[Stored data]
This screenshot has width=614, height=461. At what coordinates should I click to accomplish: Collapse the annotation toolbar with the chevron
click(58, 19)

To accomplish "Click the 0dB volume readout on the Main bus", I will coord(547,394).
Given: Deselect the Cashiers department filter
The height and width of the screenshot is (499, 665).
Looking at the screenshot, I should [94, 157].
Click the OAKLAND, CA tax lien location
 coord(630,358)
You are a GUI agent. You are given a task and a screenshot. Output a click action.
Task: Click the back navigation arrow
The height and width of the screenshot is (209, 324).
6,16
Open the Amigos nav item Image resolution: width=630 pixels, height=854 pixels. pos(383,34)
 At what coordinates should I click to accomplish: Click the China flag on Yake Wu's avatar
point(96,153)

--

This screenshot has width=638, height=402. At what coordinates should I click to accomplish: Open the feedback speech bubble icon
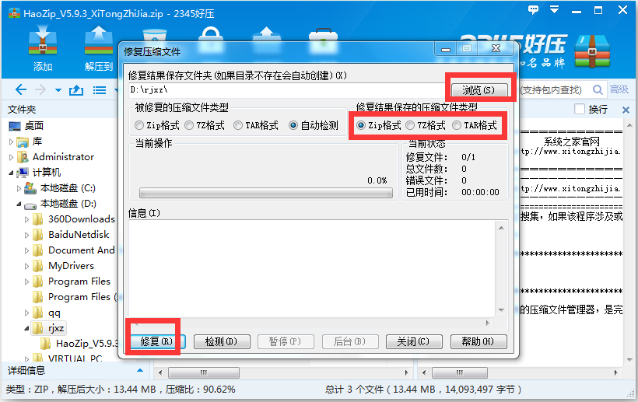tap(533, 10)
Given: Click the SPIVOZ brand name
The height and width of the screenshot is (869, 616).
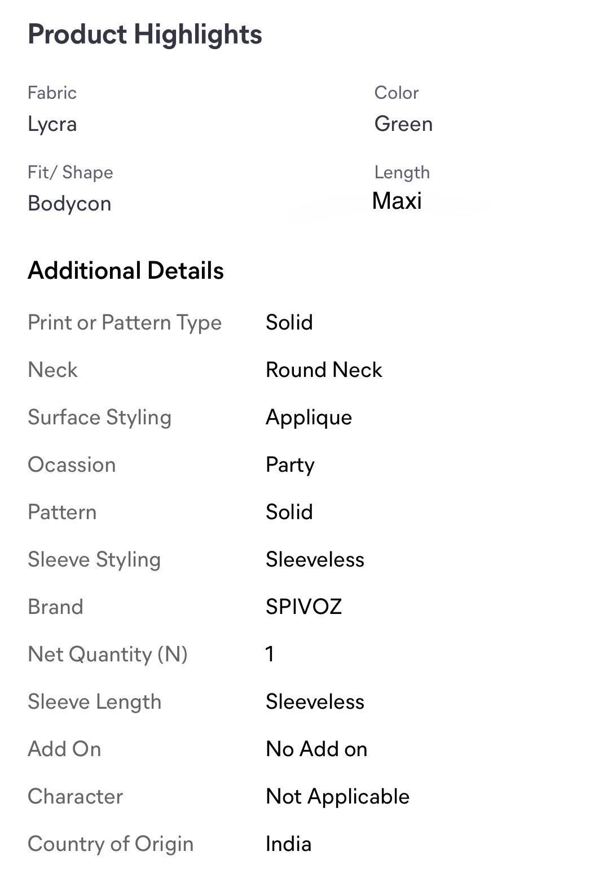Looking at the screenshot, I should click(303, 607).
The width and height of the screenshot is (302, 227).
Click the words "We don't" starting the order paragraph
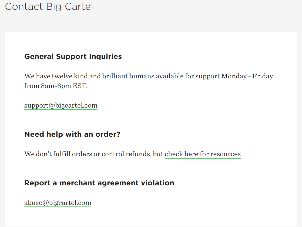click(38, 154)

**Task brief**: Out of the entries above, write out only the lines between the line holding "Task: Click the back navigation arrow" and the line holding "Open the Amigos", inclusive, each exactly as given.

**Solution to the problem**:
Task: Click the back navigation arrow
The height and width of the screenshot is (209, 324).
6,16
Open the Amigos nav item Image resolution: width=630 pixels, height=854 pixels. pos(383,34)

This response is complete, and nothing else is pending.